WeWork, the high profile co-working space operator now majority owned by Softbank after a bailout that saved it from collapse in the wake of an aborted IPO two years ago, is finally set to list as a public company this month. The company is expected to debut on the New York Stock Exchange on or around October 21st through a reverse merger with the Spac (special-purpose acquisition company) BowX that will value it at around $9 billion.
However, despite surviving the pandemic period thanks to slashing costs and the financial support of majority shareholder Softbank, WeWork has lost around $5 billion over the past 3 years. And it remains to be seen how markets will react to losses for this year, reported at $1.5 billion (£1.1 billion) for the current year during an investor presentation made last week.
The presentation also revealed Softbank has nominated former Kingfisher (owner of B&Q) chief executive Véronique Laury to the WeWork board as a non-executive director.
WeWork chief executive Sandeep Mathrani faces an uphill struggle to convince investors the company is now ready to put the pandemic and early years of profligate spending behind it. Mathrani was brought in to replace the co-working operator’s controversial co-founder and former CEO Adam Neumann. Investors were put off investing in the proposed 2019 IPO in large part due to concerns over Neumann’s leadership as well as a string of arrangements that had seen his personal financial affairs become deeply entangled with those of WeWork.
WeWork has shown signs of a recovery from a slump to just 47% occupancy across its 762 international co-working locations with occupancy rising to 61% over the three months to September. That can be expected to improve again over the prime autumn period, which is typically a strong period for attracting new occupants.

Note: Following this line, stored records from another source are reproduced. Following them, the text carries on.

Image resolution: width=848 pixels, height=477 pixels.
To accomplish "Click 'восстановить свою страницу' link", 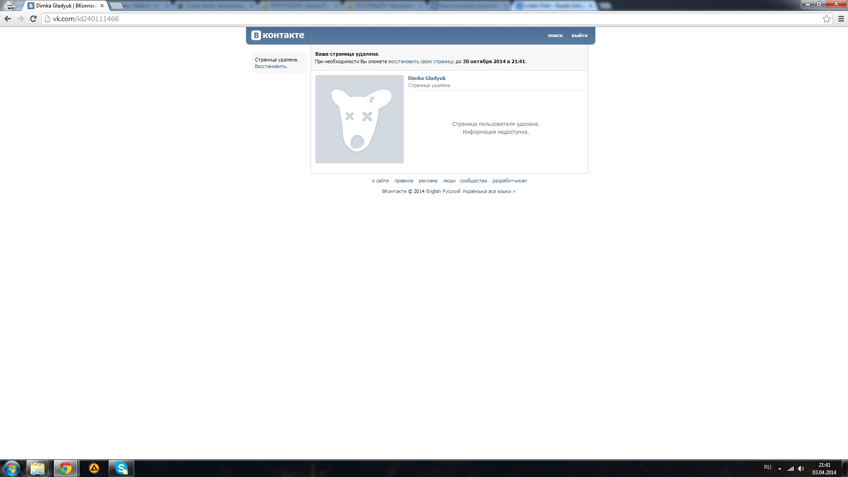I will tap(421, 61).
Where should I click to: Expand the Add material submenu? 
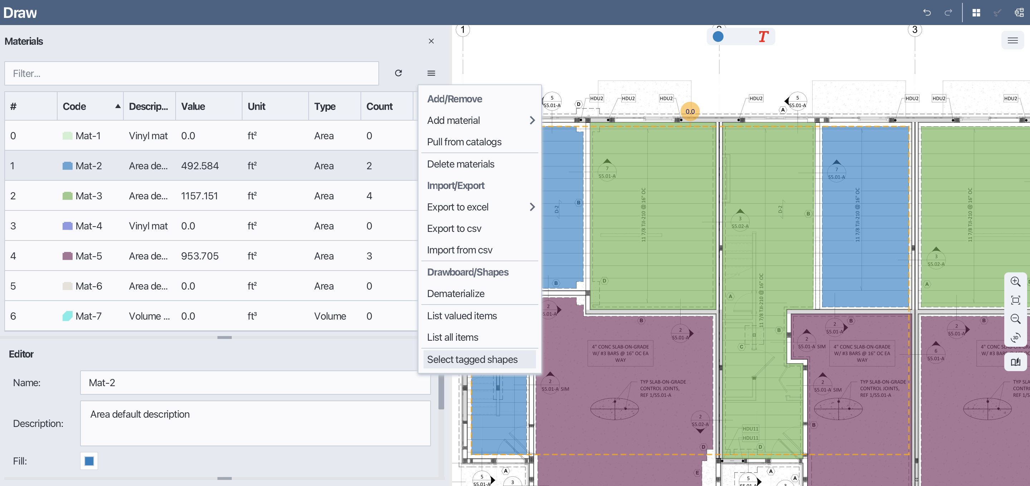tap(480, 120)
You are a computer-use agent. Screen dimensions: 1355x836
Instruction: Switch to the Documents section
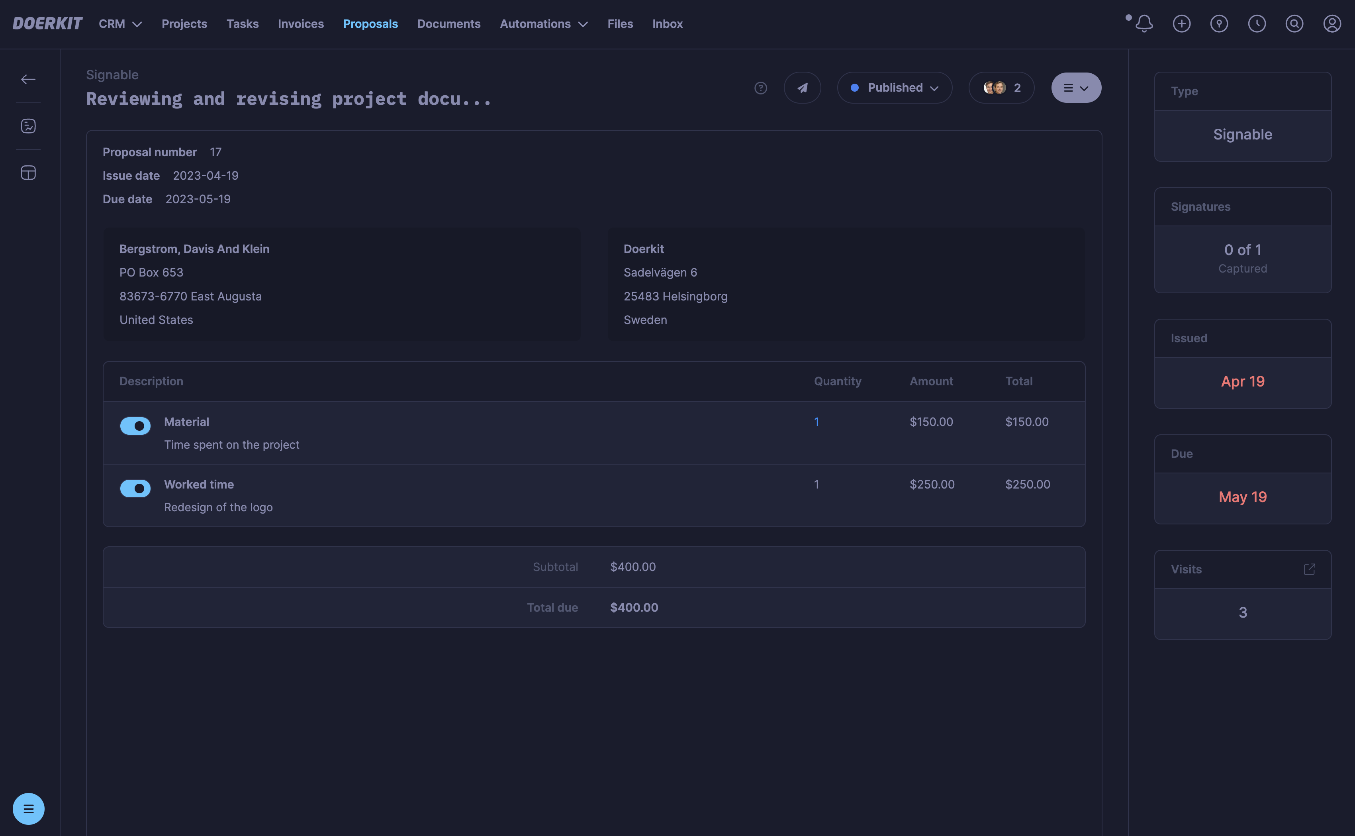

WeWork has over 60 sites in London, which the company told investors accounted for over 35% of all new leasing activity across the UK capital over the second quarter. WeWork is London’s single biggest tenant of prime office space which it then sub-lets to occupants who range from freelancers to start-ups and SMEs.
The company’s finances have been dealt a blow this year by it incurring $793 million in costs associated with getting out of contracts for less profitable sites and a financial settlement with Neumann, who was pushed towards the exit door after the shambolic IPO failure two years ago.
Having once valued WeWork at $47 billion during a pre-IPO investment round it participated in, Softbank will suffer heavy paper losses at the $9 billion valuation the company looks like it will eventually list at. Having been left with a 10% stake in the agreement that led to his departure, Neumann is in line for another windfall of almost $1 billion.
Mathrani has faced the daunting task of clearing up after his predecessor and has pulled WeWork out from over 150 locations since the start of the Covid-19 pandemic. He told investors last week the strategic downsizing is now mainly complete though one current WeWork landlord has reportedly said he expects the company to pull out of further locations as he feels it still has lease commitments that will prove commercially unviable.
The reverse merger deal agreed with the Spac BowX, will provide WeWork, which has total debts of $4.58 billion, with $1.3 billion in cash. The company expects underlying earnings to bounce back to $243 million next year before surging to around $2 billion in 2024. It expects sales of $2.66 billion this year to grow almost 300% to $6.79 billion in 2024.